Our youngest is having another baby, and I’m weirded out.
Not about the baby. We’re thrilled and excited about the baby. Couldn’t be happier. It will be grandbaby number 11.
It’s our daughter having the baby who is the concern.
She’s not one of those people who lives on her phone, but she does seem to have an app for everything. She even has a pregnancy app, Ovia Pregnancy Tracker, that tracks the baby’s growth.
Lovely, right? Of course.
What could be more beautiful than knowing the size of the new life growing within?
Except it doesn’t track the baby in inches, or centimeters, or ounces, or pounds.
It tracks the baby in fruit. Yes. Fruit.
She keeps sending these disconcerting emails, “This week our baby is the size of a Maine blueberry.”
I love Maine, and I love Maine blueberries. They are the absolutely best blueberries to bake with. And now, I’ll probably never eat another one.
The next week I got a notification saying, “Baby is now the size of a wee raspberry.” Raspberries are my second favorite fruit after blueberries. At least they used to be.

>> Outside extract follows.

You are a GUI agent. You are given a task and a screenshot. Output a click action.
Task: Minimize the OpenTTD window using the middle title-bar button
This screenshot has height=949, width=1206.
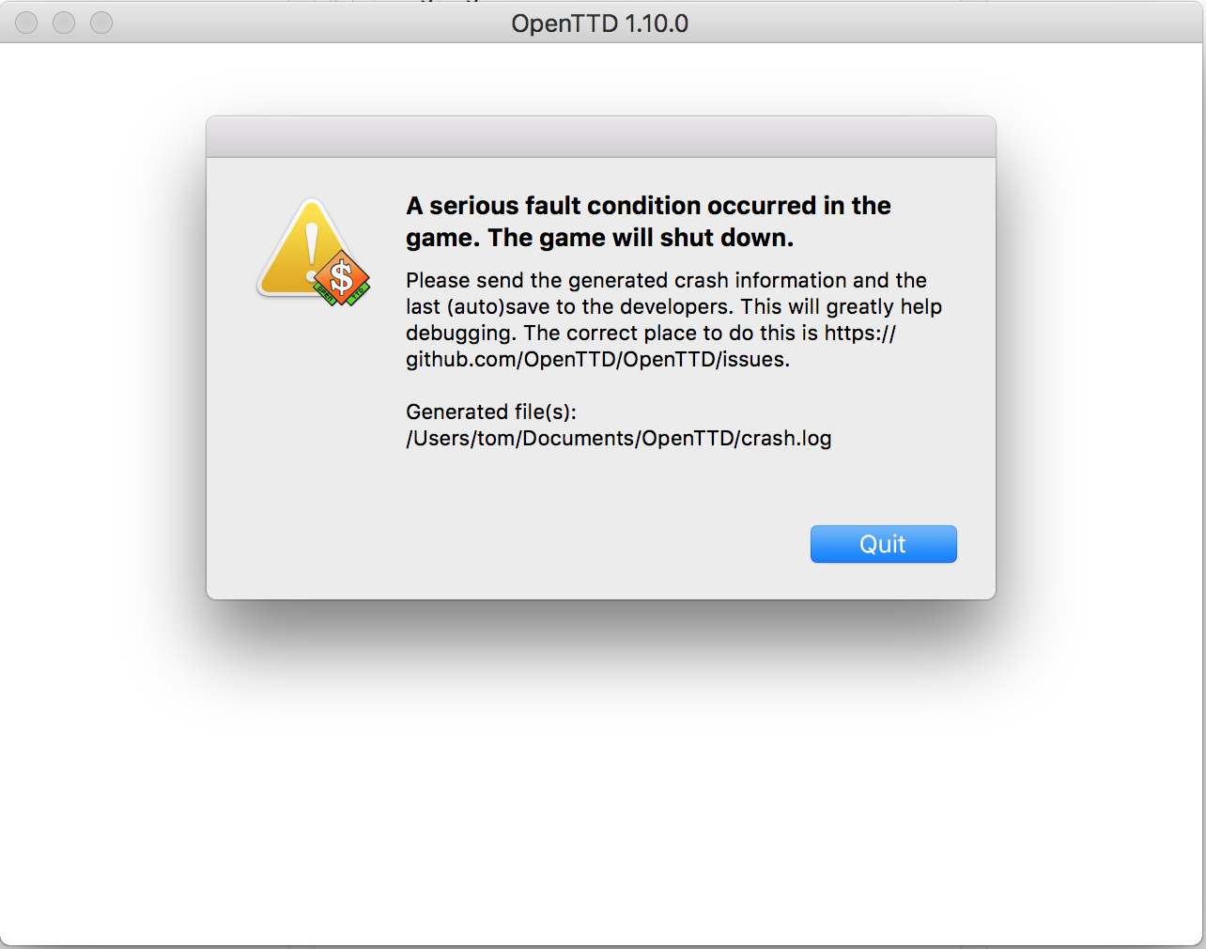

The week after that, the baby was the size of a southern pecan.
It’s one thing to mess with fruits, but pecans? That is flat out nuts.
I called her up and asked her to stop.
“Stop ruining food for me with the baby tracker emails. You’re not growing a fruit salad; you’re growing a baby and, in the meantime, the food trackers are making me nauseous.”
“Not a problem,” she said. “I can also chart the baby’s growth with vegetables — Brussels sprout, bok choy, corn on the cob, cabbage, and eggplant.”
“You just ruined any remote possibility I ever had of going vegan.”
“The app can also be set to track the baby in relation to desserts. I tried that, but one week it said Charlotte royale and I had no idea what that was.”
“You are on dangerous mounds of meringue messing with desserts,” I said.
“They also have animals. This week the baby is the size of a guinea pig, then next week a chinchilla, then a prairie dog.”
“Stop, just stop.”
“Wait. There’s one more option. I can track baby growth in objects” she says. “This week the baby is the size of a paper airplane. Next week it will be the size of a baseball cap, then a water bottle, then a Barbie doll.”
“You realize that makes no sense, right? How can a baby go from the size of a paper airplane to a baseball cap?”